Sitting in class, Sonja tried to picture Raz in her head. But she couldn't. It wasn't that she didn't know what he looked like — it was the opposite. She'd been thinking about him, looking for him, all morning. But the exact lines of his face wouldn't come — like looking at a picture too closely. She hated how she was thinking now. How such a small and stupid thing — a boy noticing her — could consume so much of her energy. She couldn't focus on maths: it was droning on like it never had before, even though she'd had a long toilet break. She wished she knew what class Raz was in now. She kept picturing him in the science labs, but that was probably because she'd just come from science. She tried to read
The Cherry Orchard
again under her desk. But Chekhov's words were just too subtle compared to what was going on in her head. Eventually, the lunch bell rang.

Sonja wandered around the quadrangle, trying to look casual. Raz was nowhere to be seen. She spotted his friend Brett, and kept him in eyeshot. But no Raz. Then she saw him. Or was it him? Yes. But suddenly, she wished it wasn't him. He saw her and headed over. Shit, she thought.

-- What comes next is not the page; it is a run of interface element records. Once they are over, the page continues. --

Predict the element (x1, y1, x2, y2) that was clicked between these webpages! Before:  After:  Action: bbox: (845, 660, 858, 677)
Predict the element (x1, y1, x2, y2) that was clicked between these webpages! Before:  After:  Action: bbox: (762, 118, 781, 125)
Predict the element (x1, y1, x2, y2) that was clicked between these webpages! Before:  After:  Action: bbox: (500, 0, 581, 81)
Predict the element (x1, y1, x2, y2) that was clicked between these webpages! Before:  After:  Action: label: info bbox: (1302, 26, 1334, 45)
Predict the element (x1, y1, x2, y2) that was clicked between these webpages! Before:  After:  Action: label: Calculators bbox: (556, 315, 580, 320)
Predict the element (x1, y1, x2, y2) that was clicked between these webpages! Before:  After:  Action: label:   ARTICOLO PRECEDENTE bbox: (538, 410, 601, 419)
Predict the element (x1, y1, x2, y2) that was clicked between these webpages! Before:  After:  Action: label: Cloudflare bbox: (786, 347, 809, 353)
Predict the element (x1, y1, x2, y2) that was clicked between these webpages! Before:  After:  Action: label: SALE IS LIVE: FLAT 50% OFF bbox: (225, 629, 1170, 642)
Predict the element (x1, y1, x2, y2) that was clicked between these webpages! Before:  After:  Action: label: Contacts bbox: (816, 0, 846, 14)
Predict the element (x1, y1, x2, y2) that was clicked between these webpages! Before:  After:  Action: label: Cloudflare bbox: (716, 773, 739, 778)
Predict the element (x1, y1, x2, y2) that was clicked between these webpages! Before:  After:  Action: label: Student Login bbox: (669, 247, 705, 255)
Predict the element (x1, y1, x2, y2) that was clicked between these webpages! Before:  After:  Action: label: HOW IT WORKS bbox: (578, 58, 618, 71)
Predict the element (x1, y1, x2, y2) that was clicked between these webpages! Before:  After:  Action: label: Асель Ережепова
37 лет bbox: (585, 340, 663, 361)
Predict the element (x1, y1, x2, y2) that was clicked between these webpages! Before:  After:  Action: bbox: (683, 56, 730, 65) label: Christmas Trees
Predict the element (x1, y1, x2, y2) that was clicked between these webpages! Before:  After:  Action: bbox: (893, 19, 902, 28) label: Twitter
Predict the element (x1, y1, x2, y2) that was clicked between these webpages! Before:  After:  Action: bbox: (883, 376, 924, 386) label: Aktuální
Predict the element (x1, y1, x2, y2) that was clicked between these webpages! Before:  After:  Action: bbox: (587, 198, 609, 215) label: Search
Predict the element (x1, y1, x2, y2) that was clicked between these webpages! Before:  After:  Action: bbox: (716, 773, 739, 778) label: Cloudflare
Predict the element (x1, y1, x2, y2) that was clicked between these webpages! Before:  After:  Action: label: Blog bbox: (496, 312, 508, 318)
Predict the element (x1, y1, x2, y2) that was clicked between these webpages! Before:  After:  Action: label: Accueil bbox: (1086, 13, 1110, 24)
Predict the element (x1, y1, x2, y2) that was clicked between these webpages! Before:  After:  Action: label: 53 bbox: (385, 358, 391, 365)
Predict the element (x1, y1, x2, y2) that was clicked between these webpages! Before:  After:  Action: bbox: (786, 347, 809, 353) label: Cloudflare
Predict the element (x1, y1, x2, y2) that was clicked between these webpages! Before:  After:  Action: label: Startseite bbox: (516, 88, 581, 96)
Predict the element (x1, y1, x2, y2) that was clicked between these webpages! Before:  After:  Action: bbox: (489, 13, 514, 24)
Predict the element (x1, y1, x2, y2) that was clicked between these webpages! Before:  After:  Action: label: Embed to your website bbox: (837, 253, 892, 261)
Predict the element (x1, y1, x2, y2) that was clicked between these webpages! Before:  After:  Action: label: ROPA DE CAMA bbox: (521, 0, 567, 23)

—Hey, Sonja, Raz said. And he did look kind of different from what she'd remembered. He seemed younger. And his mouth. It was cute. He really had no top lip. But it gave his mouth a childlike look she hadn't noticed the day before.

—Hello, she answered, as casual as possible.

—How ya goin'? Raz said, and finished the mandarin he was eating.

—I'm good. You?

—Good. Good.

—So, um, do you live in Mt Druitt?

—Yes. Yes, I do. You too? she said.

—Nuh, in Rooty Hill, but I've seen ya 'round Brunei Court. I go there ta see a mate sometimes. Well, anyway, I was thinkin' maybe we could hang out a bit, after school an' that 'ay, if ya wanted to.

—Okay, that sounds pretty cool. What would we do? she said.

—I dunno, just hang out, we live pretty close an' that, we could just hang out, talk an' that, he said, and scratched his leg.

—Okay, what, today? she said. Unless you're doing something else, she quickly added.